The causes of today's events are many and varied. The government wasted time it did not have. MPs were unable to accept the practical consequences of a theoretical course of action they were intent on pursuing. There was insufficient preparation. There was a preference for echo chamber reassurance instead of cold, hard calculation. We fiddled and bickered as the fire took hold.

Remainers want to blame everything on Brexit as a concept. Leavers want to blame how it was pursued. But the reality is that both ends and means have been terrible.

Brexit involves leaving a membership-based regulatory super-power, with huge trading strength, which functions according to the strict and unyielding implementation of law. You are always going to have less control outside than you do in. If Brexit happens, that'll be the case for all sorts of decisions, from the coding on driverless cars to best practice in medical trials. We'll do the same as they do, just to keep life ticking away as easily as possible. The only thing that will have changed is that we won't be in the room making the decisions anymore. Today is just a particularly dramatic, system-wide application of the basic principle which is set to govern our future as a nation: self-imposed exile from power.
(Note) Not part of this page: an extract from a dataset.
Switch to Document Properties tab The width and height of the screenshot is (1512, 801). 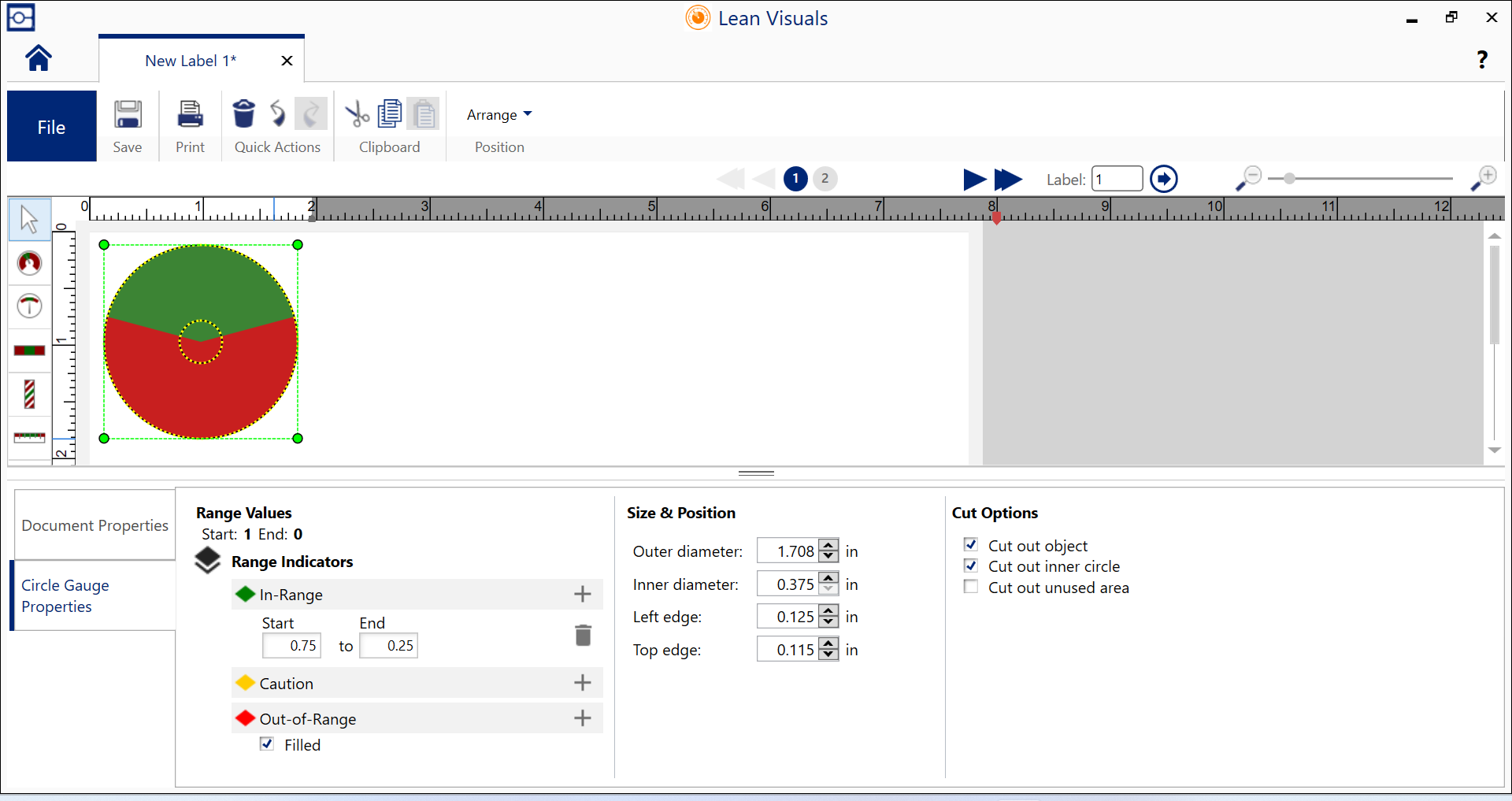point(94,525)
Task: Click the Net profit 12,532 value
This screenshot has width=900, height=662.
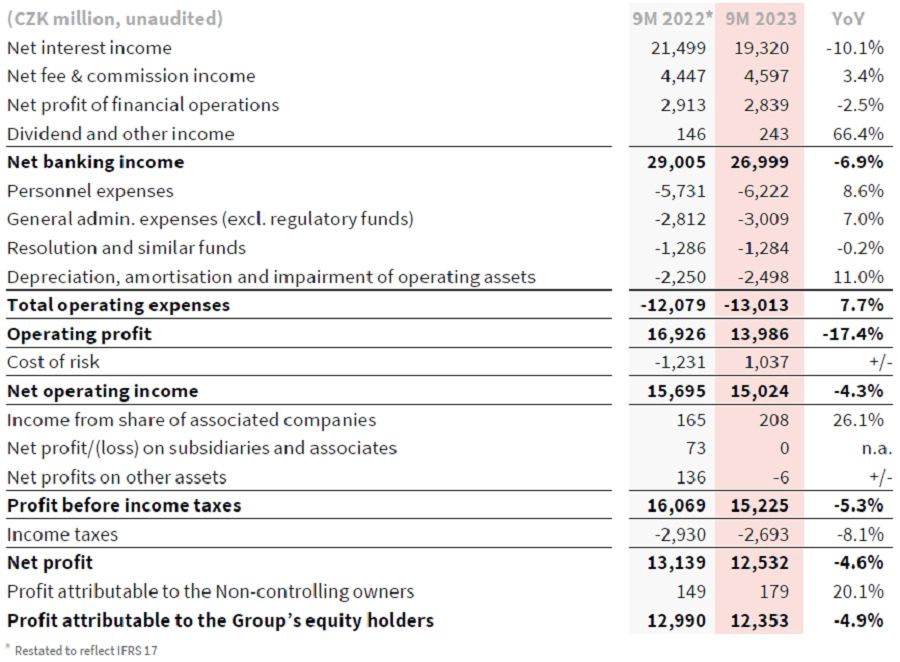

But even if you did decide to pursue this project, there are good ways to do it and bad ways. The good way is to come up with a set of deliverable goals and a realistic timetable. The government did not do that. The goals it set were largely impossible – such as maintaining the exact same benefits as single market membership while leaving it – and the timetable was established on the basis of domestic political concerns rather than a disinterested assessment of what was required. This is what happens when you fixate on pleasuring the most hysterical and right-wing elements of your party instead of thinking about the good of your country.

Cooler heads warned about this moment for years: when the result came in, when Article 50 was triggered, when the government refused to be honest about the obstacles in front of it, when May wasted time on a pointless election or ran down the clock in the last few weeks. This is precisely the moment they feared: A proud country, reduced to begging. Brexit is an outrage to the status of Britain. It is an act of national mutilation.

But it is also a reminder, in these final pivotal moments of the Article 50 process, of what's at stake. The power, reputation and pride of the country is on the line. The primary argument against Brexit has always been a patriotic one. And today shows why that is. You can run from that truth. You can hide from it. But there's no place left anymore. It is plain for all to see. The bleak, drab, pitiless reality of what this project entails is now visible to the world. It can still be stopped, and it must be.

Ian Dunt is editor of Politics.co.uk and the author of Brexit: What The Hell Happens Now?